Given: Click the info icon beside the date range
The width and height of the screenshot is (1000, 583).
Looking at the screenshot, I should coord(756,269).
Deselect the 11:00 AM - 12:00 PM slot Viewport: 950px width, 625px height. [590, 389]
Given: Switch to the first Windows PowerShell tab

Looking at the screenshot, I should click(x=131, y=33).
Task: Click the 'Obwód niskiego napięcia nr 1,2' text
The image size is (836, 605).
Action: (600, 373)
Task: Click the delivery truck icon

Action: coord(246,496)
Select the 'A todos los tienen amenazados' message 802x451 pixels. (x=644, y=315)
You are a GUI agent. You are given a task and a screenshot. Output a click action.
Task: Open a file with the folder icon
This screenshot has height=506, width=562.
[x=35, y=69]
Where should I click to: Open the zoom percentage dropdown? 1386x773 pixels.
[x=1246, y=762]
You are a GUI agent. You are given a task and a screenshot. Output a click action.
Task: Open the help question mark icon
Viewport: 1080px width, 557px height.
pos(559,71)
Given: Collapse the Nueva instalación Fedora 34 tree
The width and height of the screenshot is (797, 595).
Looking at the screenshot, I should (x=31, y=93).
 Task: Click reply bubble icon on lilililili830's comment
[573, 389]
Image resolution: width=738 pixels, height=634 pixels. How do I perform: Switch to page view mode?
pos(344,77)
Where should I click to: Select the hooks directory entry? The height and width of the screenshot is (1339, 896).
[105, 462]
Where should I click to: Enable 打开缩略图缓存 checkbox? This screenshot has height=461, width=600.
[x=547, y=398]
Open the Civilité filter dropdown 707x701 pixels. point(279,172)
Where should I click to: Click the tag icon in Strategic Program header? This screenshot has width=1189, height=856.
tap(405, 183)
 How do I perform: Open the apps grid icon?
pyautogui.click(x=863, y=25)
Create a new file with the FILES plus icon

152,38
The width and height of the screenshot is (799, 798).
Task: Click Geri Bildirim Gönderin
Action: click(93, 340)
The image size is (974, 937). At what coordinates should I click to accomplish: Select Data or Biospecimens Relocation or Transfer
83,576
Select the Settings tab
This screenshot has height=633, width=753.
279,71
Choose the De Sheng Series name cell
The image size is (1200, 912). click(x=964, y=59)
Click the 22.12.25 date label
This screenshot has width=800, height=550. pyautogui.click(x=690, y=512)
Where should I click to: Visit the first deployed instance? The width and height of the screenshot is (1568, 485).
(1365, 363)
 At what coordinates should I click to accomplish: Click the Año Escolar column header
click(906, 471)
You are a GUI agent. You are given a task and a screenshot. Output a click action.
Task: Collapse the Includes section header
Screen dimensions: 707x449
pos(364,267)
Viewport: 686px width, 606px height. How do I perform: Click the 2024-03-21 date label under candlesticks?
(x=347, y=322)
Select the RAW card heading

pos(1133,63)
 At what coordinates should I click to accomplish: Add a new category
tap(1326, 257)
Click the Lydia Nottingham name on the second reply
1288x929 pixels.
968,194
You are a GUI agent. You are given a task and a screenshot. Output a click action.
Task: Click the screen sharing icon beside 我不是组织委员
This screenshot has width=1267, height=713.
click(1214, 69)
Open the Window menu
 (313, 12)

——

*REQUIRED ACTION*.
Retype exactly the lines from the first line of the records above through the line containing "Task: Click the 'Obwód", both included, and nothing else.

*SOLUTION FOR THIS PROBLEM*.
Given: Click the info icon beside the date range
The width and height of the screenshot is (1000, 583).
Looking at the screenshot, I should coord(756,269).
Deselect the 11:00 AM - 12:00 PM slot Viewport: 950px width, 625px height. [590, 389]
Given: Switch to the first Windows PowerShell tab

Looking at the screenshot, I should click(x=131, y=33).
Task: Click the 'Obwód niskiego napięcia nr 1,2' text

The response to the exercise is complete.